The former Alaska Governor’s famous characterization of the House bill as dangerous legislation, paving the way for a bureaucratic “death panel” that would ration care, ignited the firestorm that led to massive scrutiny of the provision. Palin posted her original remarks on Aug. 7th remarks on Facebook, and a week later Grassley announced that the provision was gone.

At a town-hall style gathering in New Hampshire last Wednesday, Obama tried to defuse the controversy over “death panels” with an attempt at humor saying a “rumor” had arisen that Congress wanted to “basically pull the plug on grandma because we’ve decided that we don’t–it’s too expensive to let her live anymore.”

However Obama failed to regain control of the debate, and by the end of the week, commentators such as the Wall Street Journal’s James Taranto said, “it is clear that she has won the debate.” “One can hardly deny that Palin’s reference to ‘death panels’ was inflammatory,” opined Taranto in his “Best of the Web” column. “But another way of putting that is that it was vivid and attention-getting.”

Palin later blasted Obama for having Dr. Ezekiel Emanuel as his policy advisor on health-care reform. Emanuel outlined a policy for rationing health care called the “Complete Lives System,” which would divert care to individuals with “the potential to live a complete life.” (see coverage)

“Does [Obama] agree with the ‘Complete Lives System,’” asked Palin. “If not, then why is Dr. Emanuel his policy advisor? What is he advising the president on?”

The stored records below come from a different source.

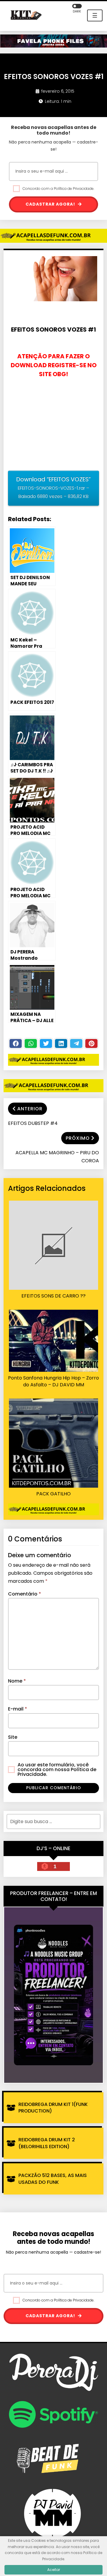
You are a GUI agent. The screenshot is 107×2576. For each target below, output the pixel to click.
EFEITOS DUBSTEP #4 (33, 1123)
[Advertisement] (53, 424)
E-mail (17, 1708)
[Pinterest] (91, 1043)
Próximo (78, 1138)
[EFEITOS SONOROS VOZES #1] (55, 280)
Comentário (24, 1593)
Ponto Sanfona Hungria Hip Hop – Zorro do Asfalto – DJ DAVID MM (53, 1381)
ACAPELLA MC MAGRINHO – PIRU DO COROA (57, 1156)
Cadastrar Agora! (51, 204)
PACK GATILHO (53, 1494)
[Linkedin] (61, 1043)
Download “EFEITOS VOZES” (53, 487)
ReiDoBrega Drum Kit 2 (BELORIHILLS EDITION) (46, 2143)
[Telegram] (76, 1043)
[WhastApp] (31, 1043)
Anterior (30, 1108)
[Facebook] (16, 1043)
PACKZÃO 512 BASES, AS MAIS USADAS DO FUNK (52, 2178)
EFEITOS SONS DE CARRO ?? (53, 1296)
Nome (17, 1681)
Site (12, 1737)
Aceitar (53, 2569)
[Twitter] (46, 1043)
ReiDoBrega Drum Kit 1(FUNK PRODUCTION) (53, 2107)
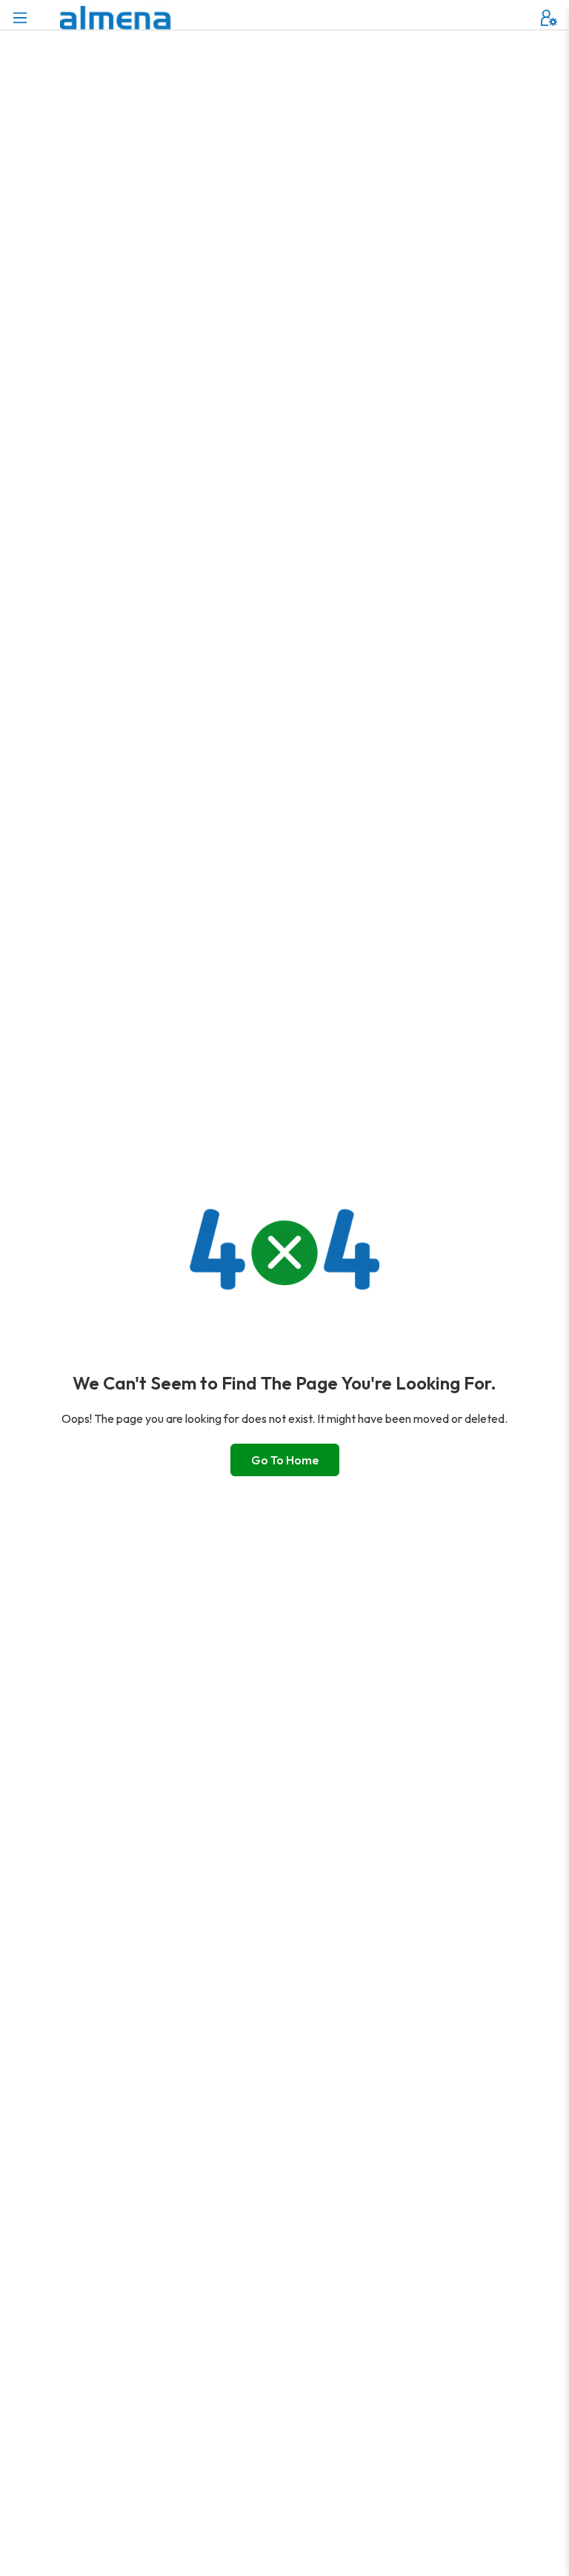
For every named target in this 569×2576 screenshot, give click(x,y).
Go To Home (285, 1460)
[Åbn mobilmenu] (20, 18)
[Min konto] (549, 18)
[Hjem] (115, 18)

Palin also noted that Emanuel had just told the Washington Times that his “thinking has evolved” on what she called “the question of rationing care to benefit the strong and deny the weak.”

“How convenient that he disavowed his own work only after the nature of his scholarship was revealed to the public at large,” said Palin in comments posted on her Facebook page . 

As of publication time, Palin has added nearly 100,000 more “supporters” on her Facebook profile since her August 7 post.

According to Monday’s Rasmussen presidential daily tracking poll, Fifty percent of voters disapprove of Obama’s performance, while just 49 percent say they at least somewhat approve.

But Americans have lost even more faith in Obama’s health-care reforms, with 54 percent now saying that no health care reform this year would be preferable to the current legislation working its way through Congress.